Arrange every line of the listing below as a Markdown table with two columns, "No." and "Entry": number the rows and skip the blank lines. Leave the pictures out.

-- Start of MATERIAL SUPPLIED --

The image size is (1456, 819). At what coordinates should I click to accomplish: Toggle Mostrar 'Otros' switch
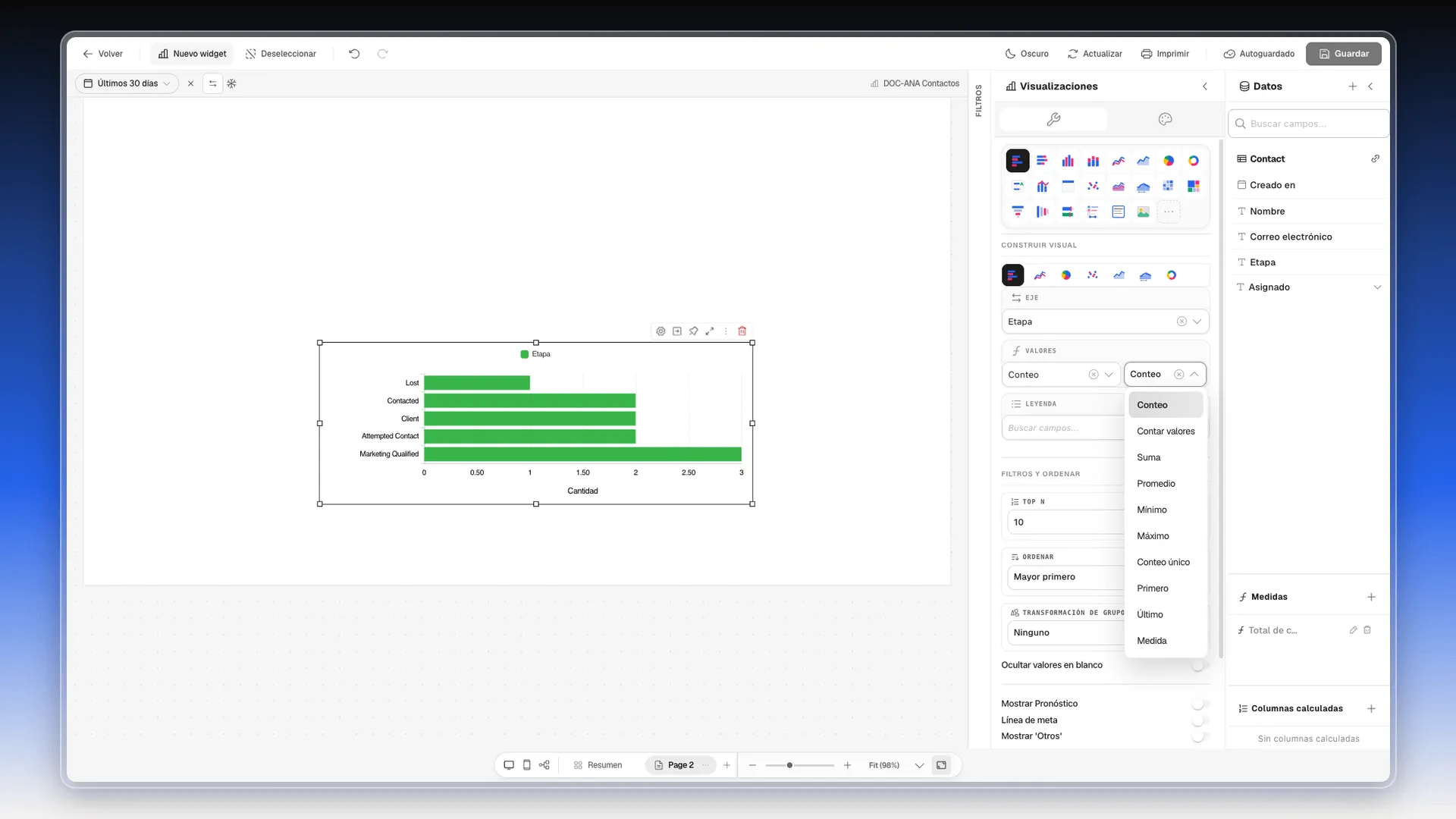click(x=1199, y=736)
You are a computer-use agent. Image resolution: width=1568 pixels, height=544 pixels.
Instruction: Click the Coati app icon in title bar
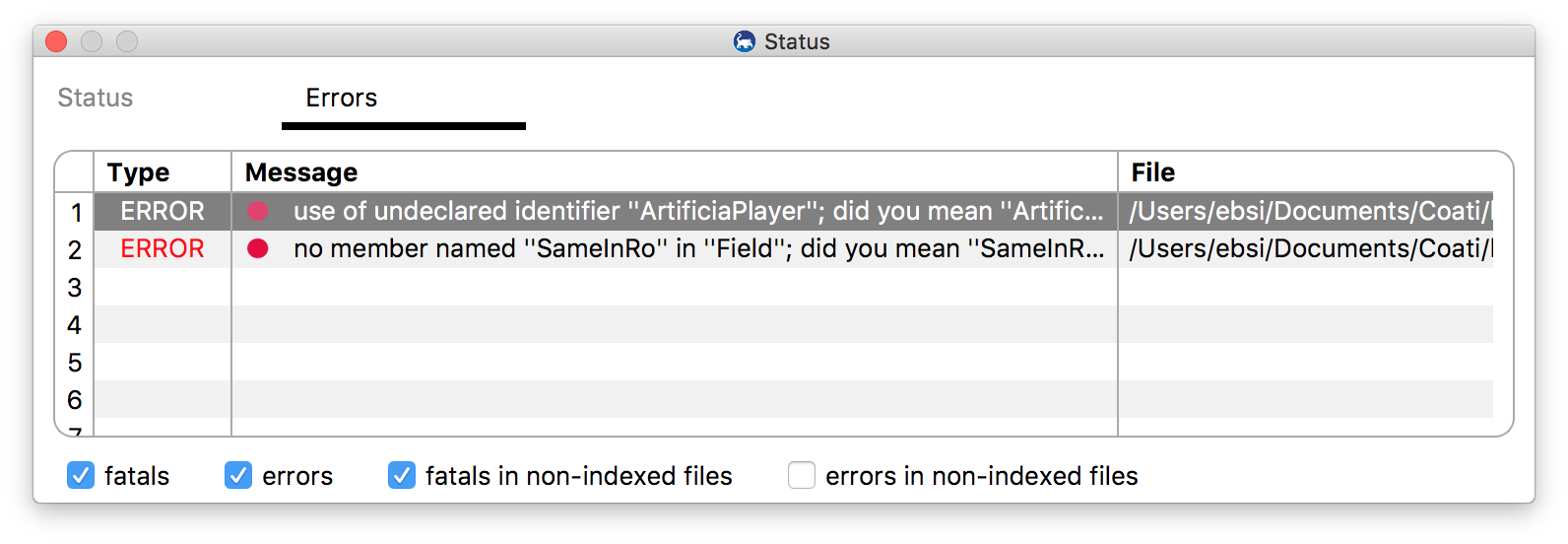(745, 41)
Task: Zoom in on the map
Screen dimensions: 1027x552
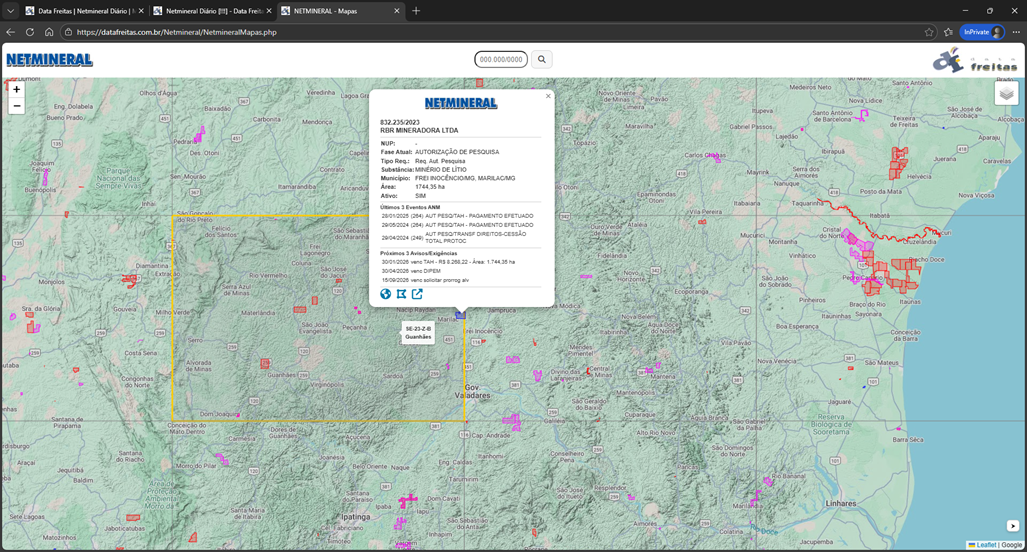Action: point(16,90)
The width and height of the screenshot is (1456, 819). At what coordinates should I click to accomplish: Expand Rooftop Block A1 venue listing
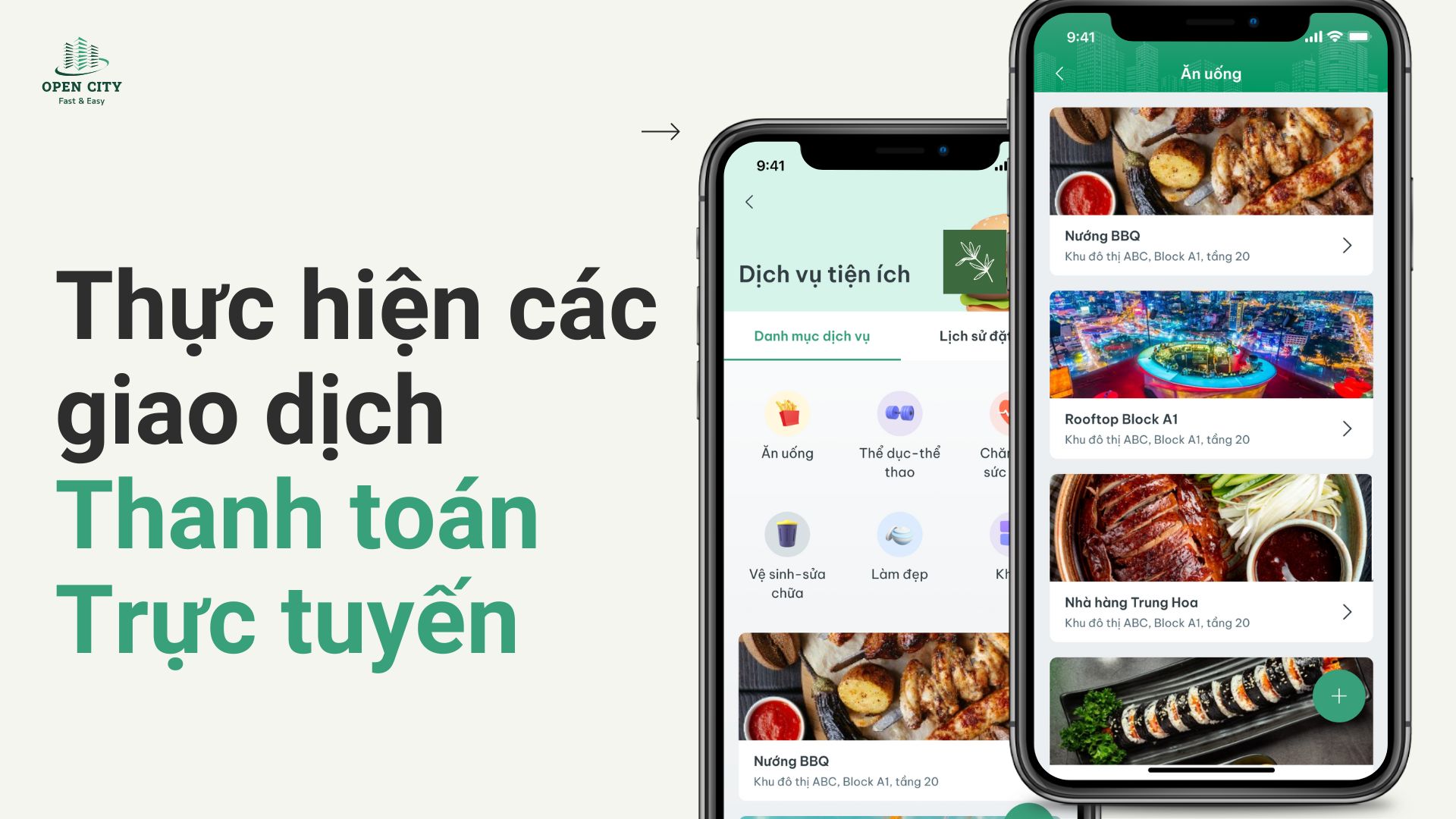pos(1349,427)

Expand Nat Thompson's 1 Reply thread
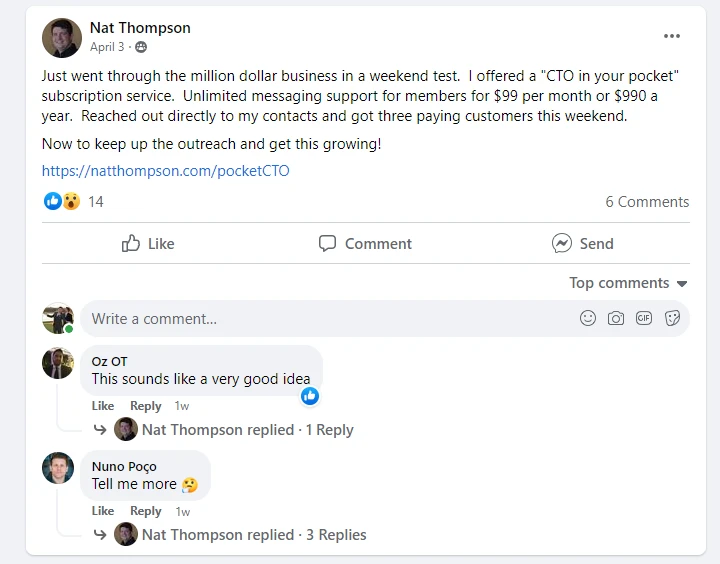click(248, 430)
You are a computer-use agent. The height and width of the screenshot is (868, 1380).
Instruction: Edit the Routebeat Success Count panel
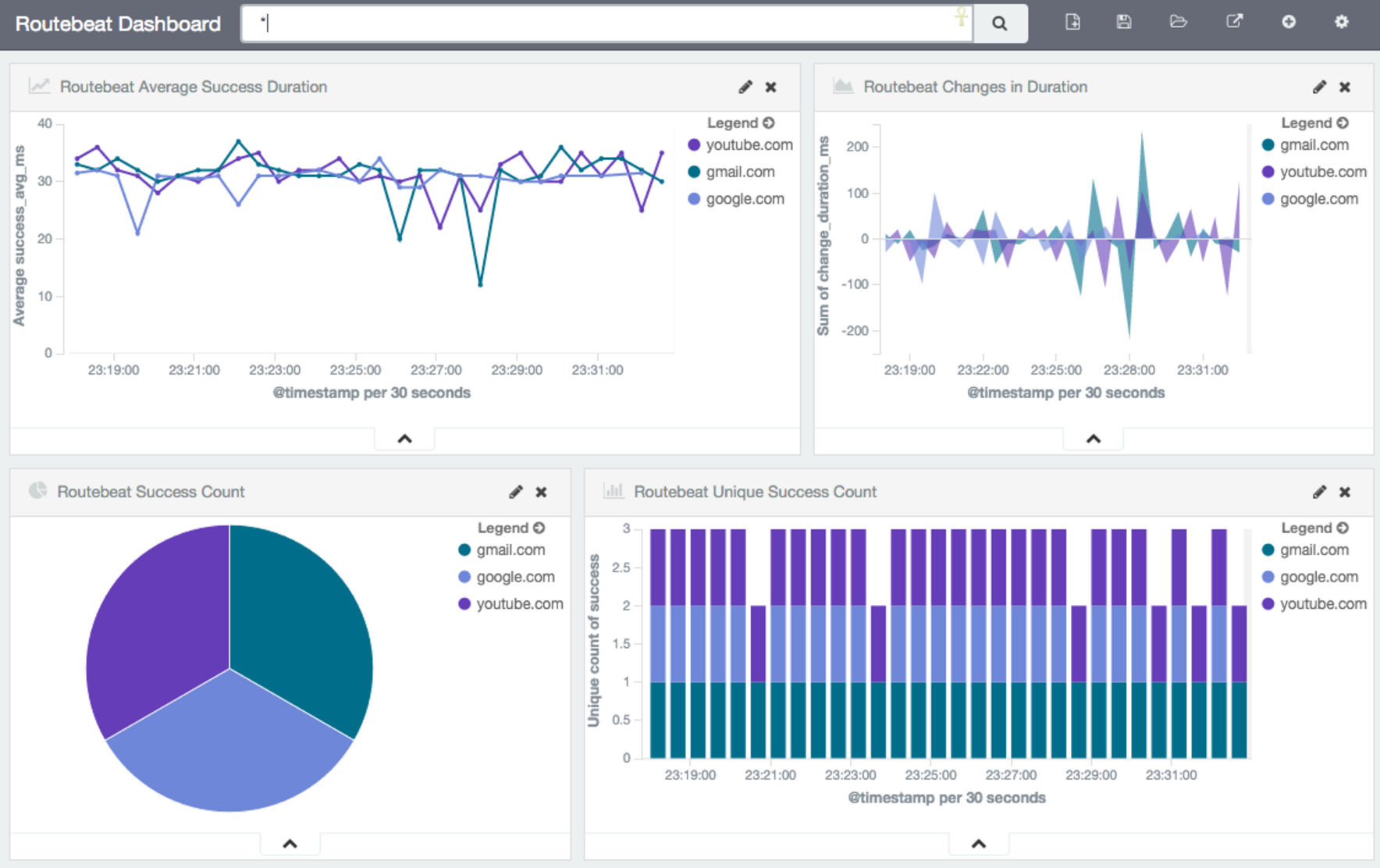pos(516,492)
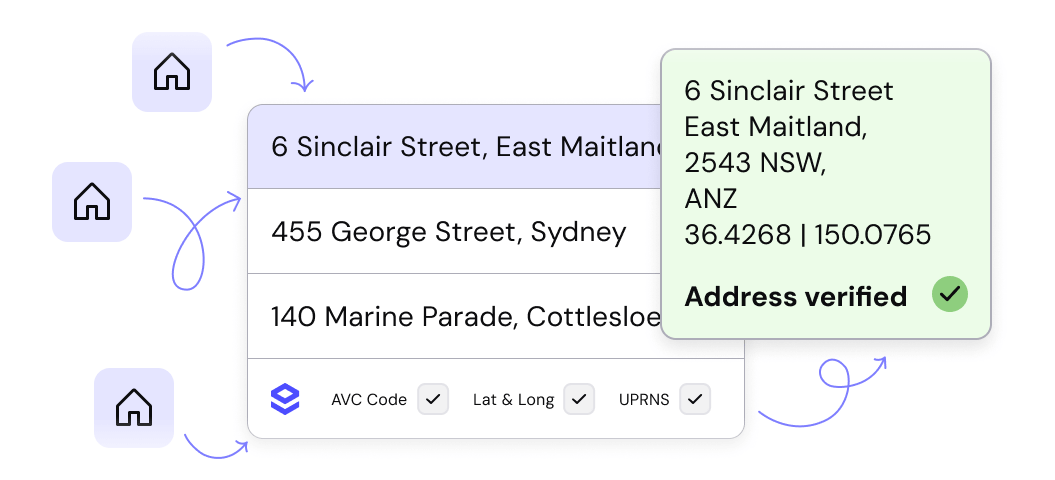Click the blue stacked-layers logo icon
Viewport: 1055px width, 480px height.
[285, 399]
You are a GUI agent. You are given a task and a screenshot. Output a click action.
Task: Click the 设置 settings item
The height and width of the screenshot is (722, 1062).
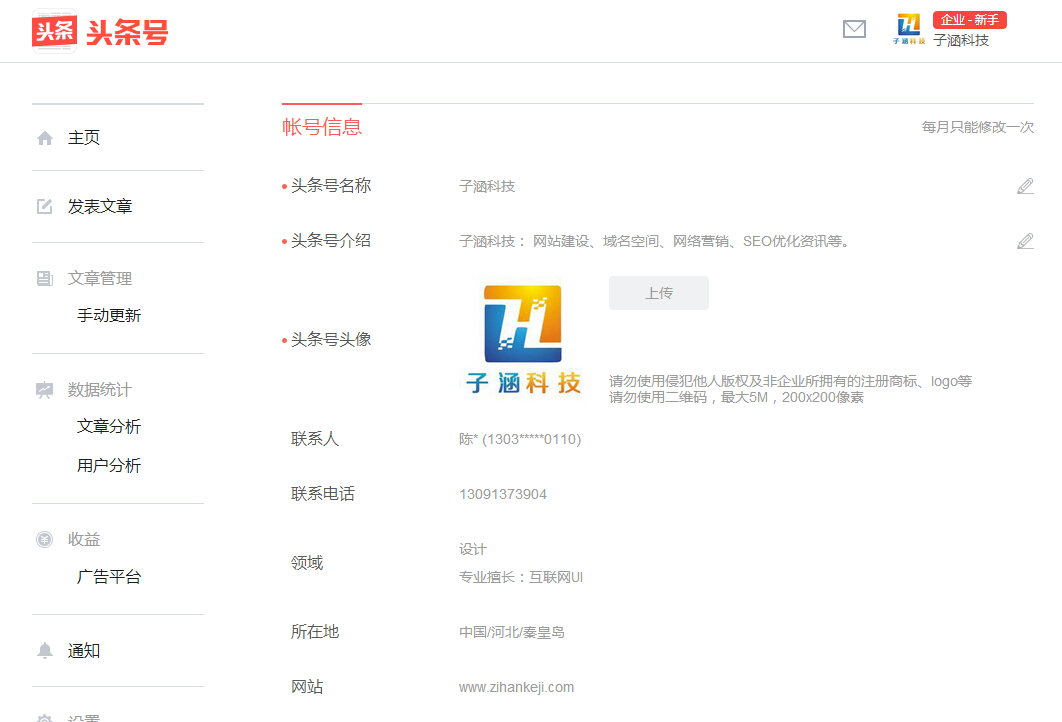coord(84,716)
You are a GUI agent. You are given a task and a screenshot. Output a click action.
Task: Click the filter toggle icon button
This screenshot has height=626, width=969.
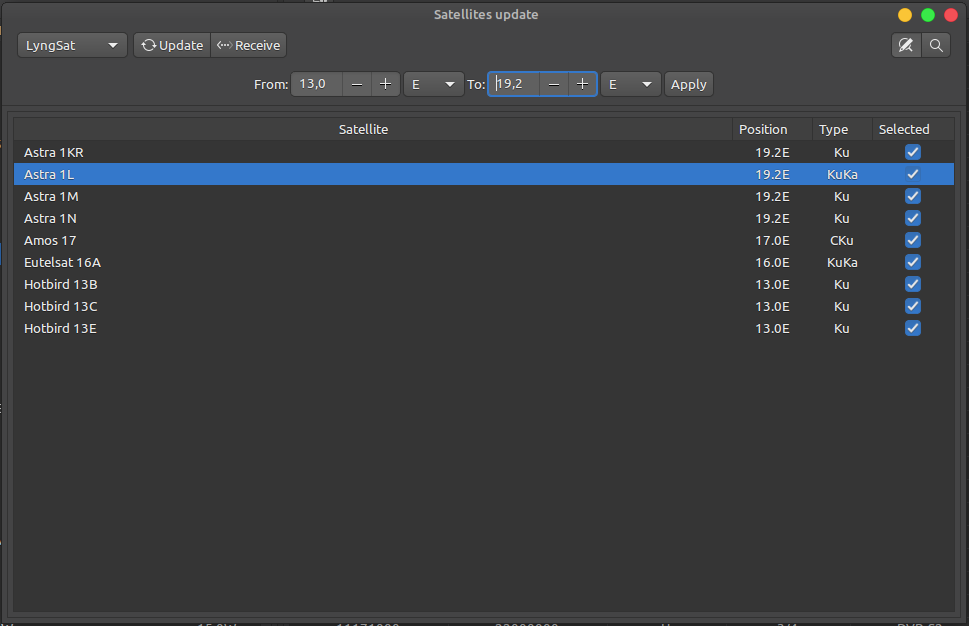(x=906, y=45)
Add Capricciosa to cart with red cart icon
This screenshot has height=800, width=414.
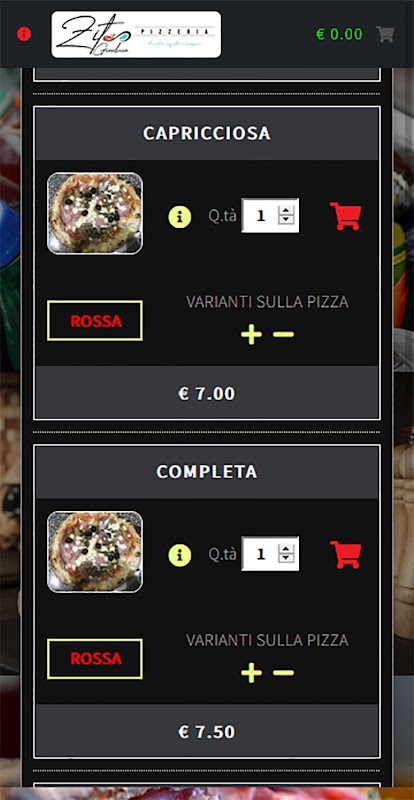346,216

-- End of MATERIAL SUPPLIED --

REPLY.
| No. | Entry |
|---|---|
| 1 | The image size is (1456, 819). At what coordinates should I click to accomplish: Toggle Mostrar 'Otros' switch |
| 2 | click(x=1199, y=736) |
| 3 | You are a computer-use agent. Image resolution: width=1568 pixels, height=544 pixels. |
| 4 | Instruction: Click the Coati app icon in title bar |
| 5 | (745, 41) |
| 6 | Task: Zoom in on the map |
| 7 | Screen dimensions: 1027x552 |
| 8 | Action: point(16,90) |
| 9 | The width and height of the screenshot is (1456, 819). At what coordinates should I click to accomplish: Expand Rooftop Block A1 venue listing |
| 10 | pos(1349,427) |
| 11 | Expand Nat Thompson's 1 Reply thread |
| 12 | click(248, 430) |
| 13 | You are a computer-use agent. The height and width of the screenshot is (868, 1380). |
| 14 | Instruction: Edit the Routebeat Success Count panel |
| 15 | pos(516,492) |
| 16 | Click the blue stacked-layers logo icon |
| 17 | Viewport: 1055px width, 480px height. |
| 18 | [285, 399] |
| 19 | You are a GUI agent. You are given a task and a screenshot. Output a click action. |
| 20 | Task: Click the 设置 settings item |
| 21 | The height and width of the screenshot is (722, 1062). |
| 22 | coord(84,716) |
| 23 | You are a GUI agent. You are given a task and a screenshot. Output a click action. |
| 24 | Task: Click the filter toggle icon button |
| 25 | This screenshot has height=626, width=969. |
| 26 | (x=906, y=45) |
| 27 | Add Capricciosa to cart with red cart icon |
| 28 | This screenshot has height=800, width=414. |
| 29 | 346,216 |